In 2009, Ruth Deller of entertainment website Lowculture, who runs a monthly feature chronicling the most popular and unpopular soap opera characters, profiled Denise, stating: "The Foxes are one of the strongest families on EastEnders at the moment, and that's pretty much all down to Denise, who is a-mazing. We also love her frenemy-ness with Zainab." Jim Shelley of the Daily Mirror questioned the credulity of the storyline which saw Lucas hold Denise hostage having faked her suicide. He quoted Denise's line: "Another thing I don't get. Why am I supposed to have killed myself? What 'reason' did I have?!" observing: "NO REASON of course. The writers hadn't even made one up – although that didn't stop Walford CID quickly deciding Denise had killed Owen and Trina even though they had no evidence and she had a watertight alibi." Nathan Bevan of the Wales on Sunday also deemed the storyline far-fetched, commenting: "she'd been kept prisoner in the basement of the abandoned house next door [...] and no one heard her screaming for help through the walls? What part of the East End is this?" Inside Soap stated in January 2011 that whilst Denise headed up the Fox family, they were "a right bunch of miseries" and opined they would party with lively sister Kim and only let Denise come if she "promises to crack a smile". The magazine published a feature about Denise in April 2013, naming the scene where Lucas told Denise she had 'died', her "classic scene". Mark James Lowe called Denise "fiery" and when reviewing Denise's time on the show said, "Denise has never had it easy both blokes. Getting knocked up as a teen by a drug addict – who later became a serial killer – was just the start of her traumas with men. No wonder she considers Ian Beale a catch..."

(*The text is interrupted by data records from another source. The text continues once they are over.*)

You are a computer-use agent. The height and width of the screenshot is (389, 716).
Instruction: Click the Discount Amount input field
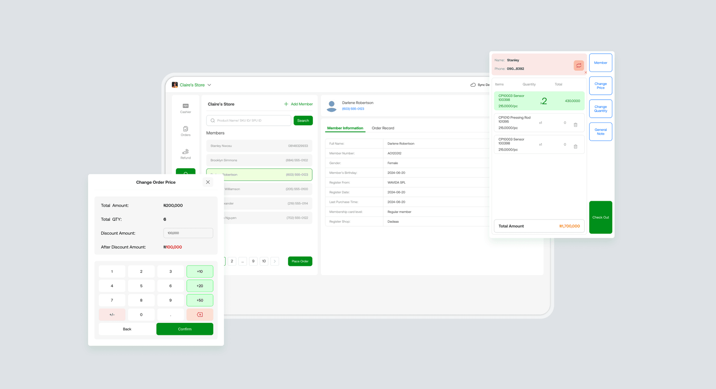(x=188, y=233)
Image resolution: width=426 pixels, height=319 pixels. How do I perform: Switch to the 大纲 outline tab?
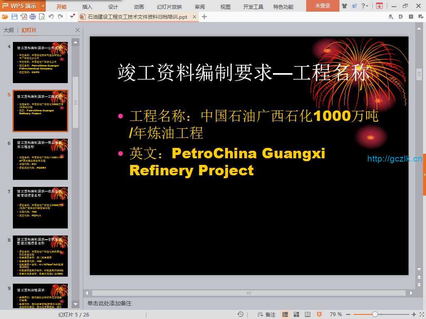pos(9,30)
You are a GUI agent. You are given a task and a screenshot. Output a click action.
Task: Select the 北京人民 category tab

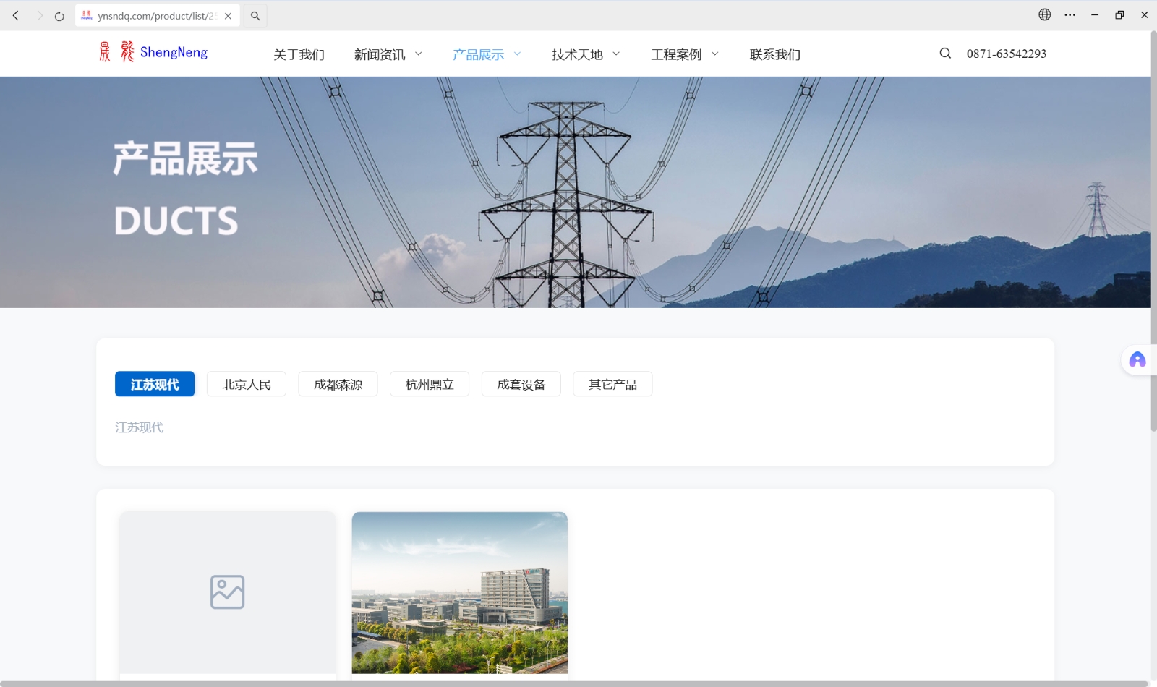point(247,384)
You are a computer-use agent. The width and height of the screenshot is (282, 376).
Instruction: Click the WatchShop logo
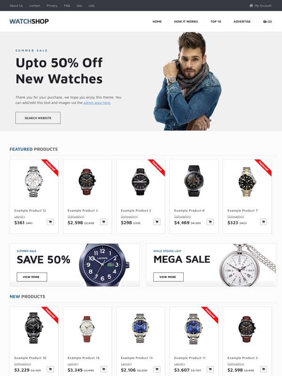point(29,21)
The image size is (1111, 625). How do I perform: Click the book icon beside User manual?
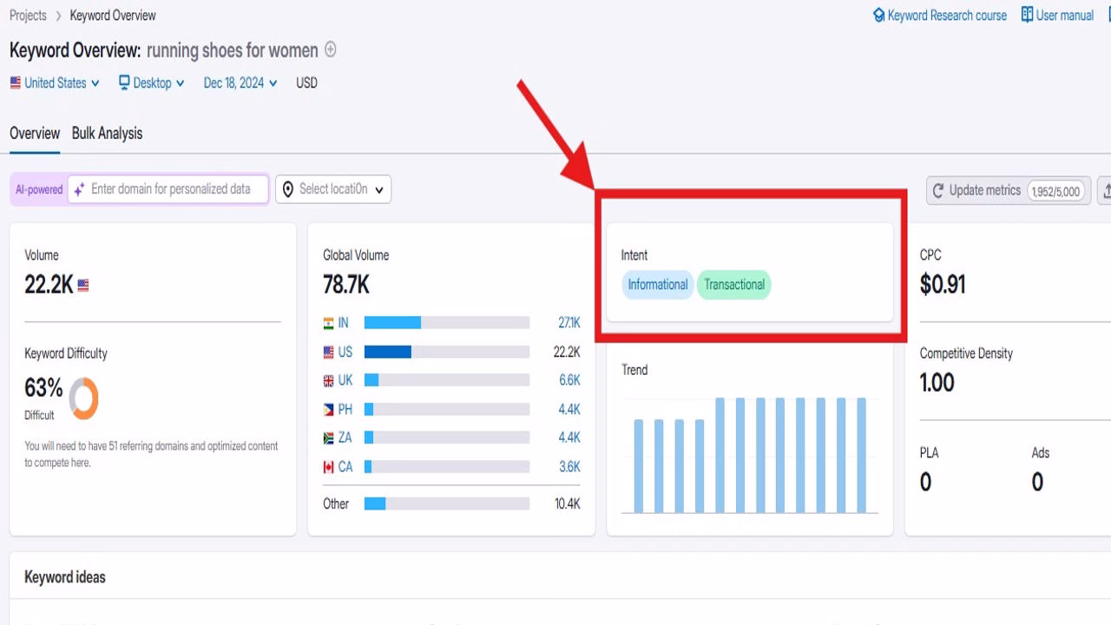[x=1028, y=15]
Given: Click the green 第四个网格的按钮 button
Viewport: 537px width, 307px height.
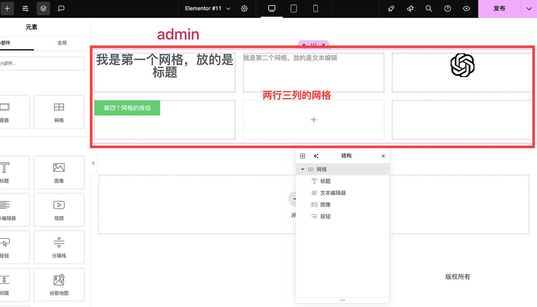Looking at the screenshot, I should click(127, 108).
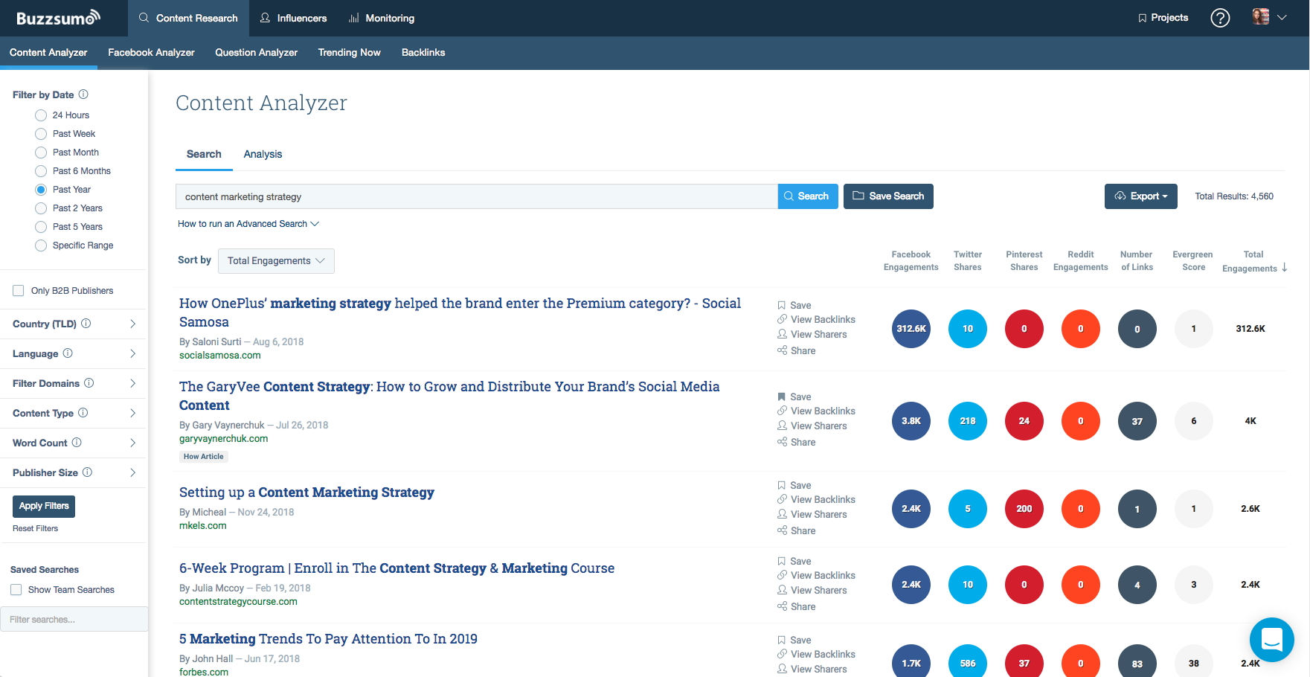Open the Export dropdown menu
This screenshot has width=1310, height=677.
(x=1140, y=196)
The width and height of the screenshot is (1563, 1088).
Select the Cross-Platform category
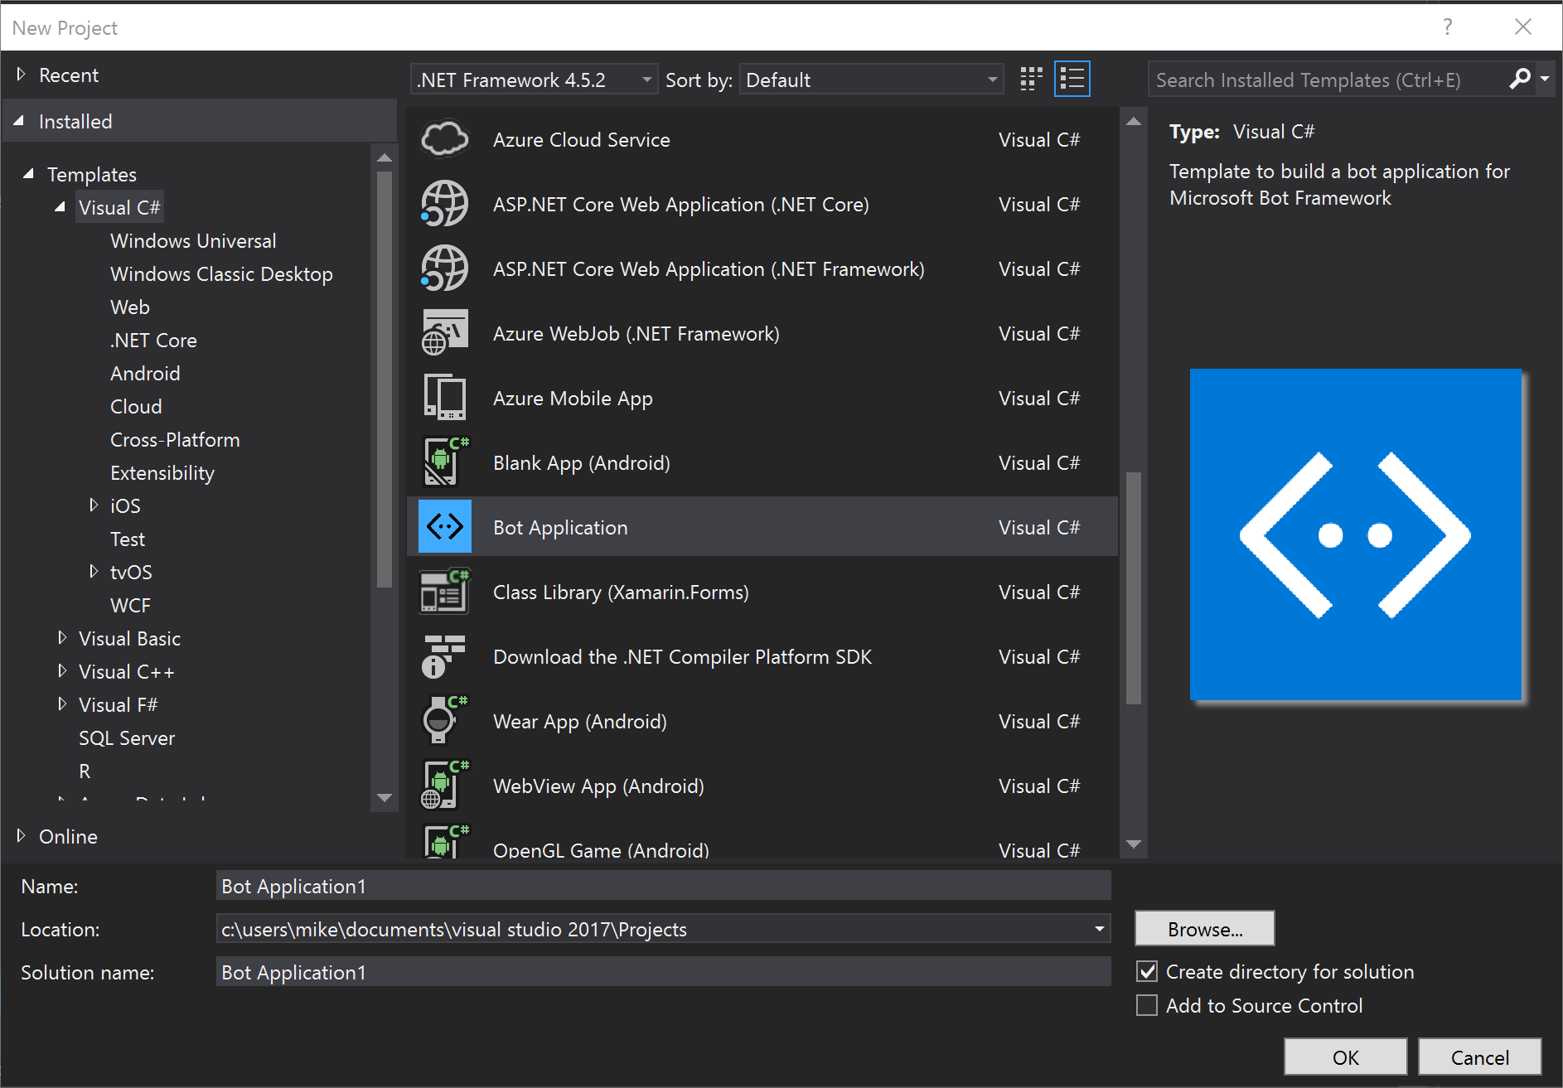point(175,440)
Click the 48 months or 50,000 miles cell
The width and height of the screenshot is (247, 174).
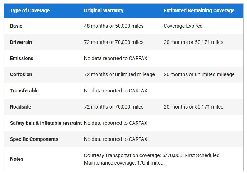pyautogui.click(x=114, y=26)
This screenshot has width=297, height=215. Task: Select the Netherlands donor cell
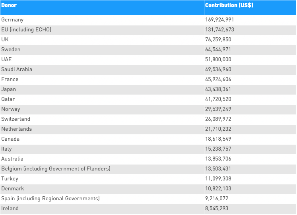(16, 129)

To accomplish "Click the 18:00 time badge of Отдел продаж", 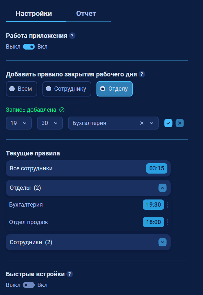I will (x=153, y=222).
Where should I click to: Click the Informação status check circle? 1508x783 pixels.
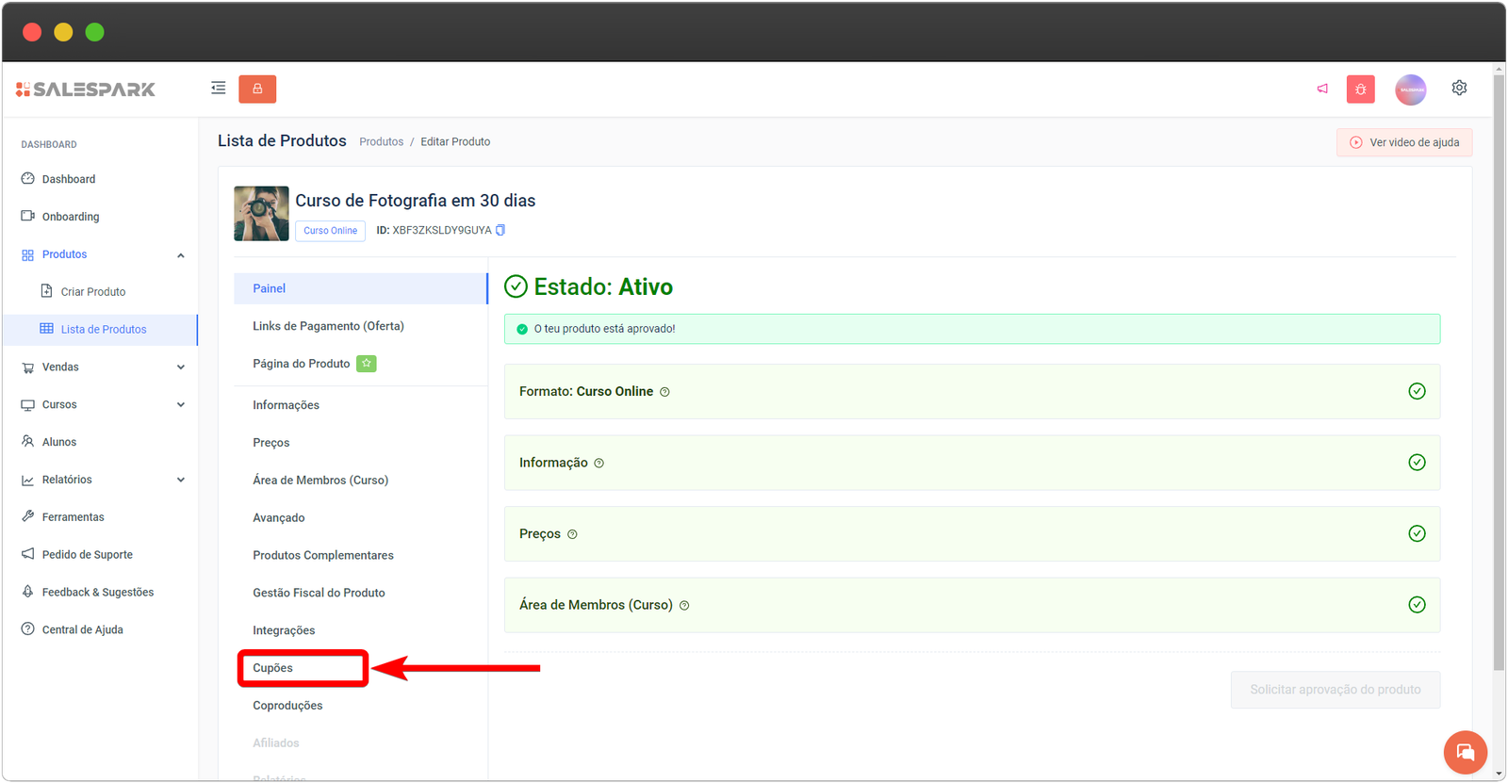coord(1416,463)
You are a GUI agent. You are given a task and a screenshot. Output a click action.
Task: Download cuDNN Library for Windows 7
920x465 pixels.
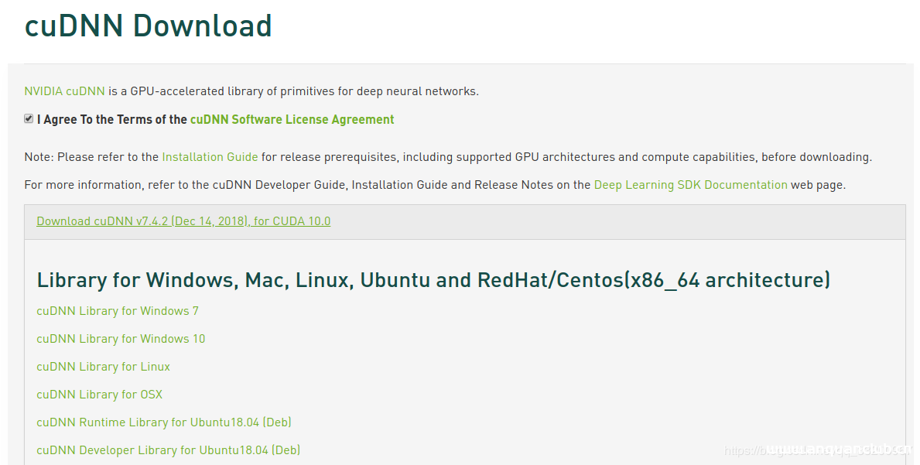pos(117,310)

In 2020, Sara Wallis and Ian Hyland from The Daily Mirror placed Denise 77th on their ranked list of the best EastEnders characters of all time, calling her "formidable" and commented that the character "has survived everything from a bus crash and poverty, to giving up a child for adoption and endless doomed relationships". Marianna Manson from Closer Online put Denise on her list of the 11 most iconic black characters in British soap operas, writing, "Denise has certainly had a time of it since arriving in Walford in 2006. Most notably, when she was kidnapped by her ex, Lucas Johnson, for failing to submit to God. While Denise was being held captive in squalor, Lucas even faked her death. She's been through a lot, our Denise, but EastEnders wouldn't be the same without her or her hilarious sister Kim".